→ **Brief**: Identify, in the records below, every line where the string "agent" appears, and copy each such line.

(Records from a dataset)

********************

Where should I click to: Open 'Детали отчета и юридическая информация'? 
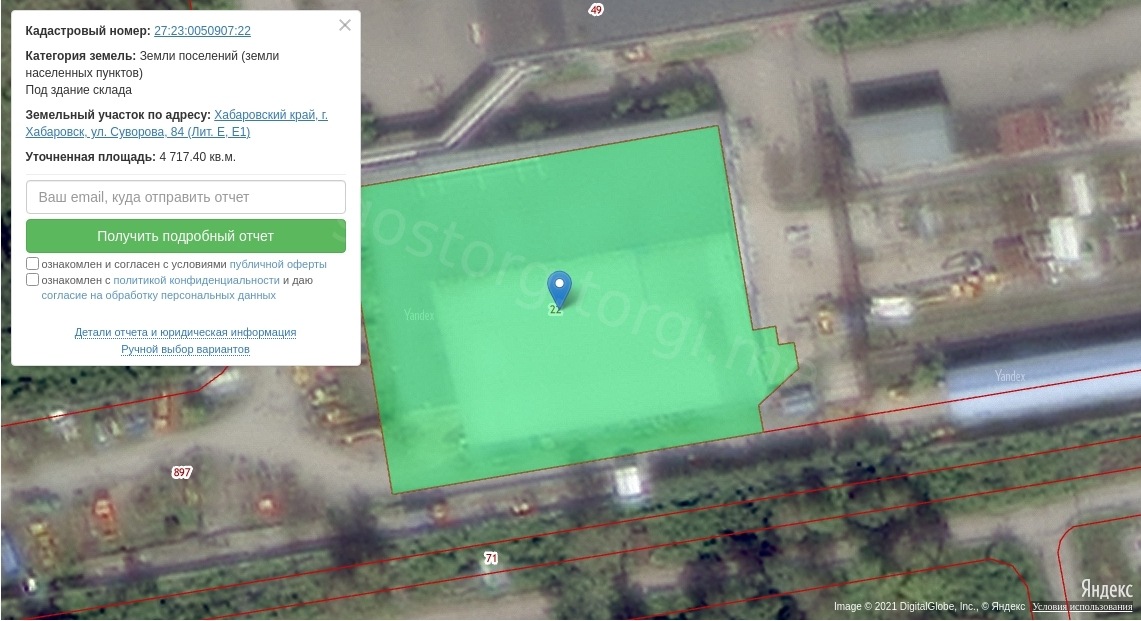pos(185,332)
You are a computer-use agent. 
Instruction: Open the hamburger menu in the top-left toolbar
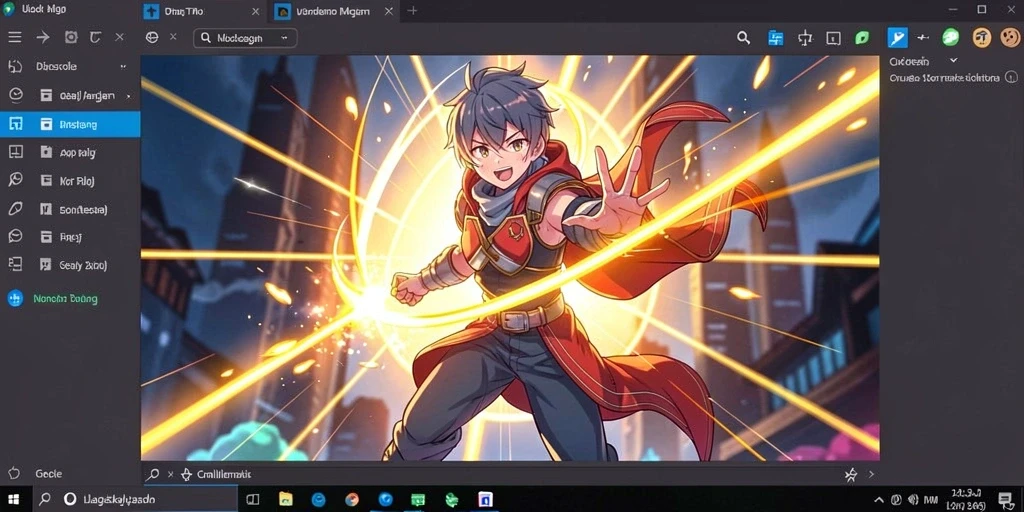(x=14, y=37)
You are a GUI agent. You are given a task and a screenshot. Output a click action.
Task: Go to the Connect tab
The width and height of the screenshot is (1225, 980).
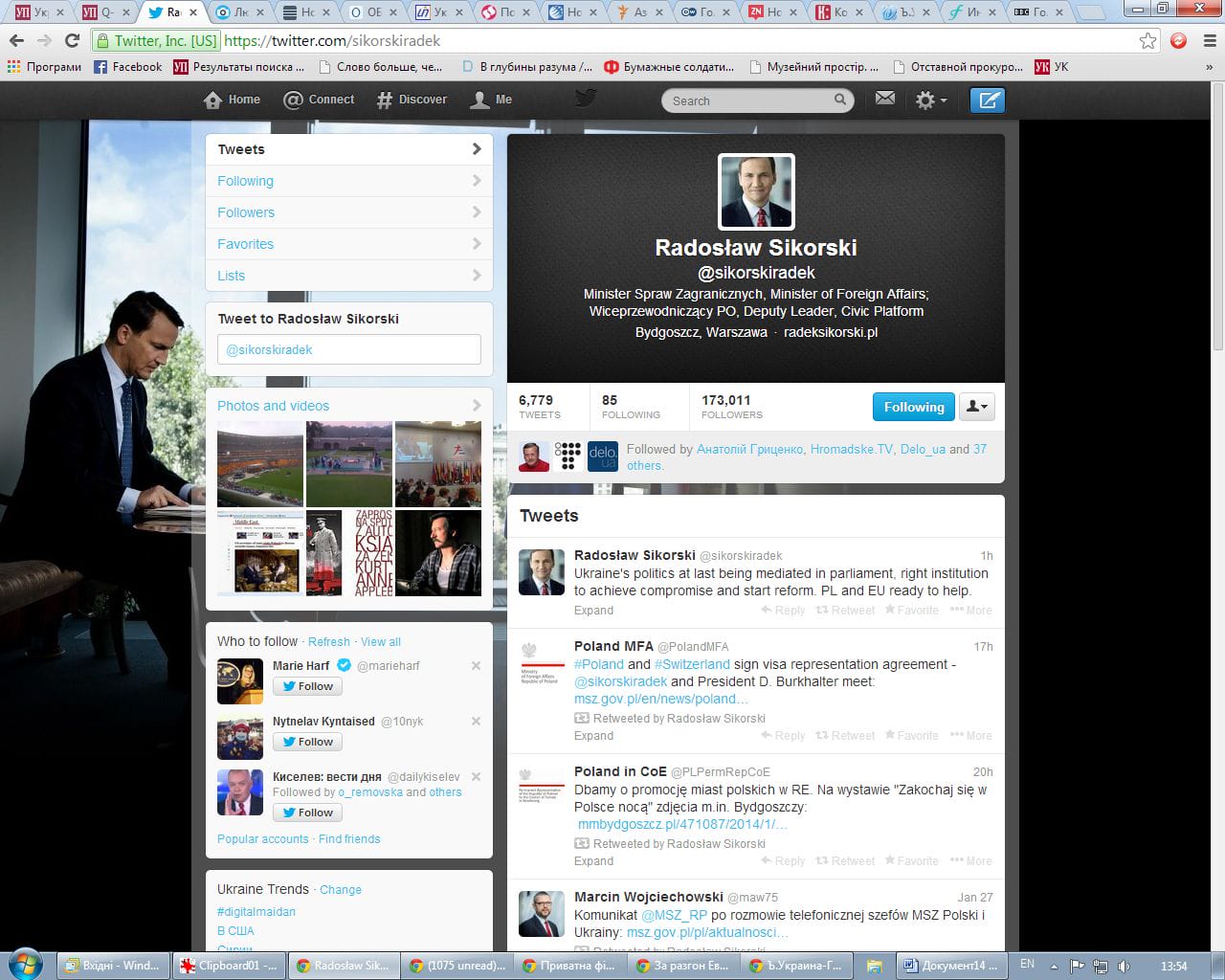pos(320,100)
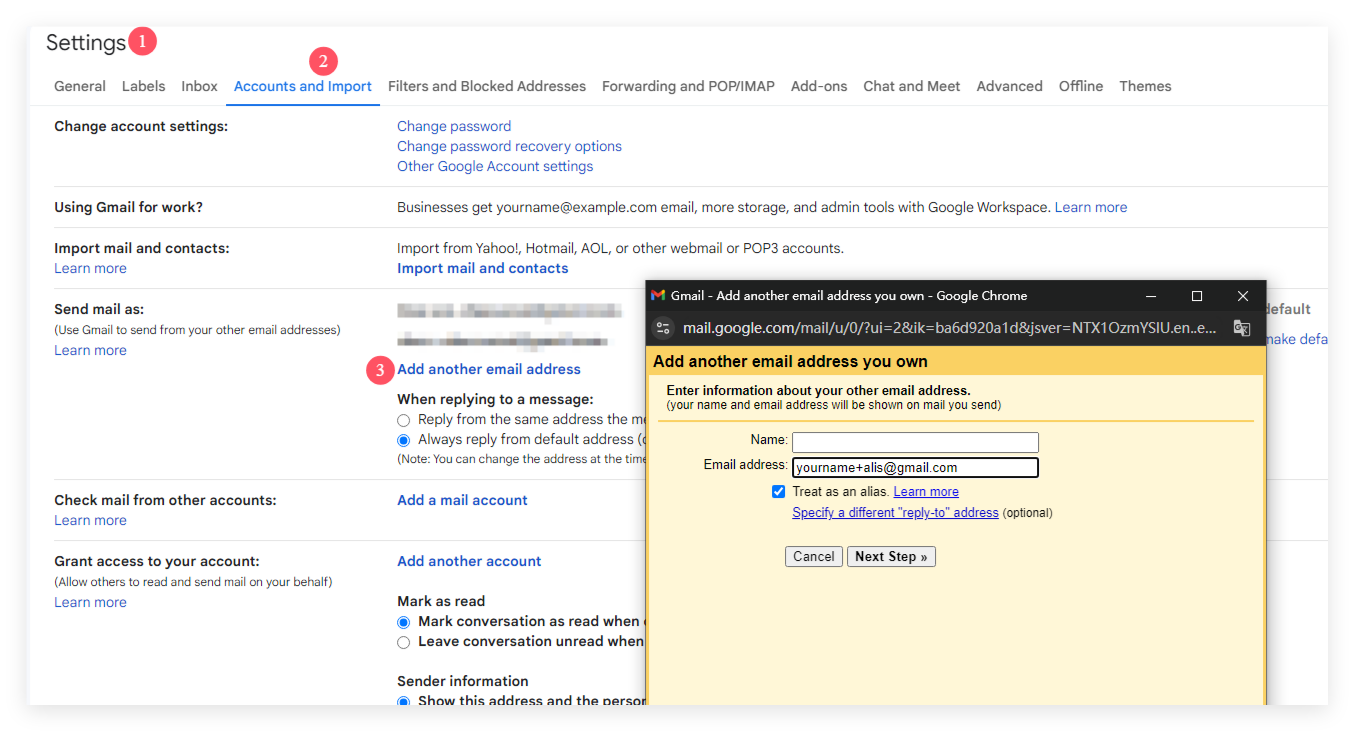
Task: Uncheck the Treat as an alias checkbox
Action: click(779, 492)
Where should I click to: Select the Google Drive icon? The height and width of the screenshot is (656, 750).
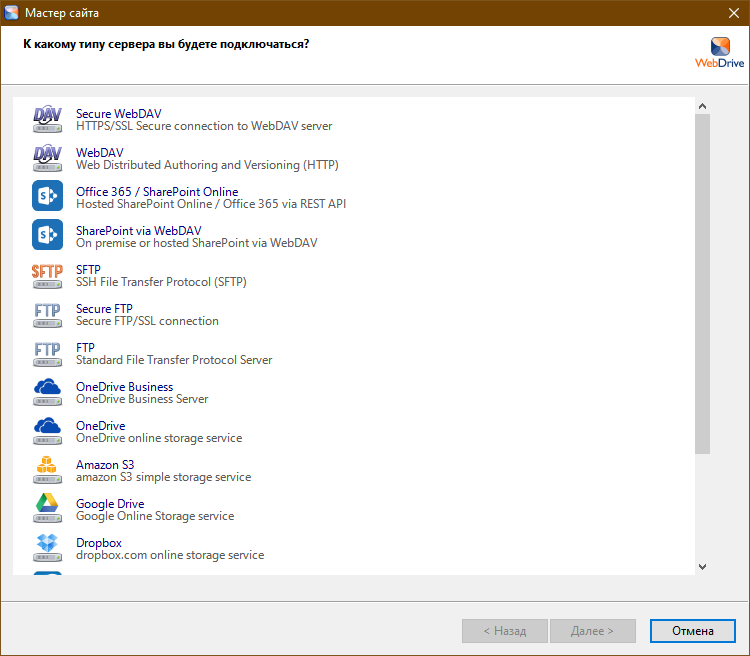point(48,509)
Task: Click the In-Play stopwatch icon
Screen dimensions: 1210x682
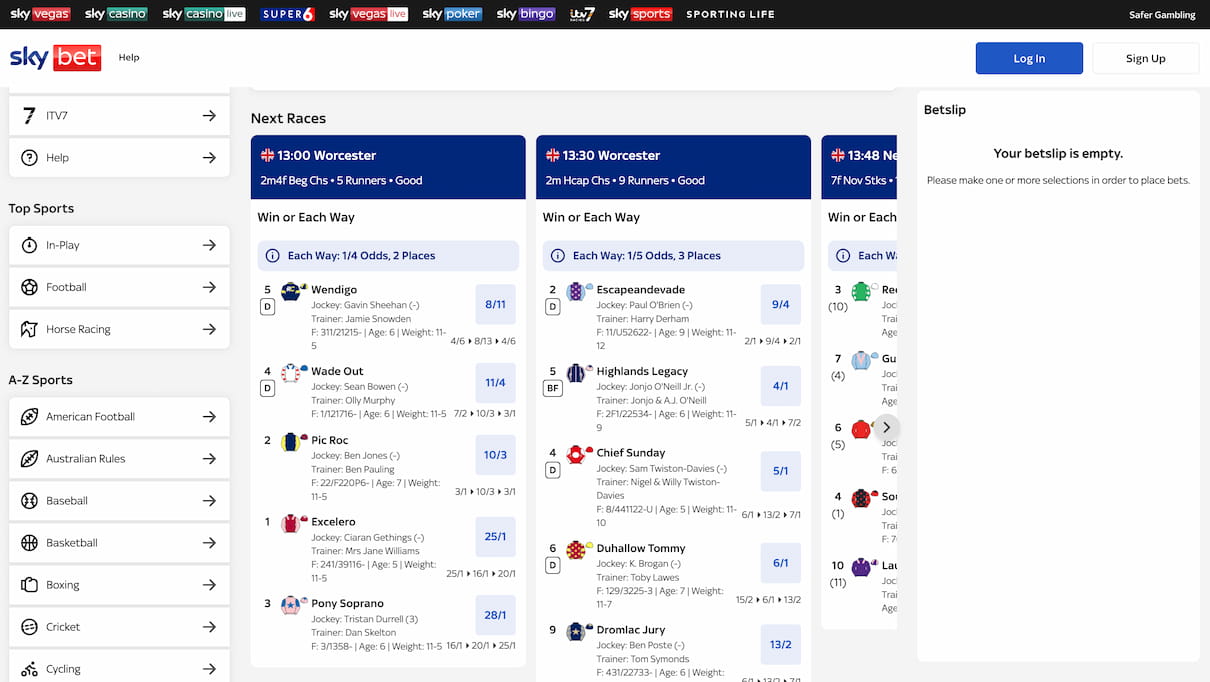Action: click(x=29, y=245)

********************

→ **Solution to this task**:
You are a computer-use agent. 
You are a GUI agent. You are given a task and a screenshot. Output a click action.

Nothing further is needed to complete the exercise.